When you add a new line without specifying the ‘Client_id field’ value, PostgreSQL can use the “uuid_generate_v4()” method to produce a ‘Client_id’ value. With the INSERT instruction, we will put several values into it. The following response screen will appear after executing the instruction below, which indicates that the stated values were effectively incorporated into the ‘Client’ table.

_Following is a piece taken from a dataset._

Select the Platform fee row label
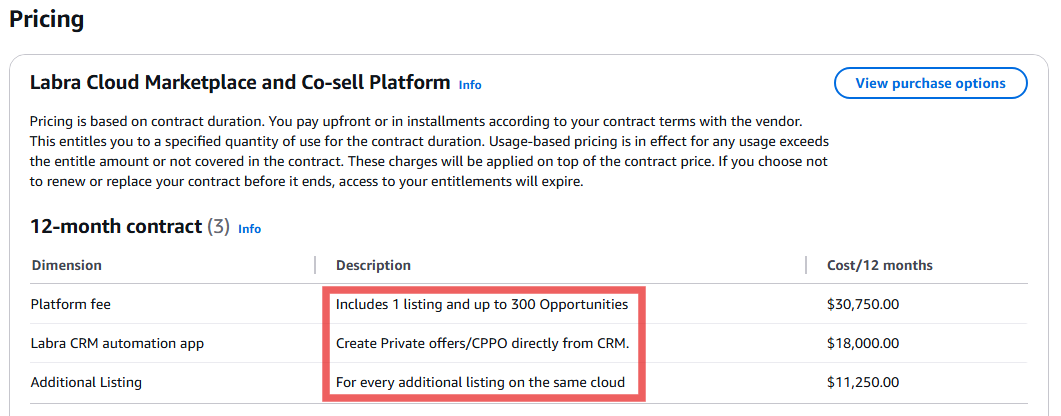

We will now fetch all the records of the ‘Client’ table using the SELECT query in the query editor tool. You will obtain the following output after executing the instruction provided below, which will show all or most information in the Client table. The ‘Client_id’ field will be occupied by the UUID values generated by the “uuid_generate_v4()” method, as seen in the image below.

>> SELECT * FROM Client;

Conclusion

This article covered the main points in the PostgreSQL UUID data type portion using the PostgreSQL pgAdmin 4 Graphical User Interface and Command-line shell, including the following:

  • The resultant UUID values for a column are stored in the PostgreSQL UUID datatype.
  • To build UUID values, the CREATE Extension query must be used to input the uuid-ossp package utility.
  • You may need the “uuid_generate_v4()” feature to dynamically extract the UUID results for the table’s specific columns.

Hopefully, you will not run into any problems while working on the UUID types and functions in PostgreSQL.

About the author

Aqsa Yasin

Aqsa Yasin

I am a self-motivated information technology professional with a passion for writing. I am a technical writer and love to write for all Linux flavors and Windows.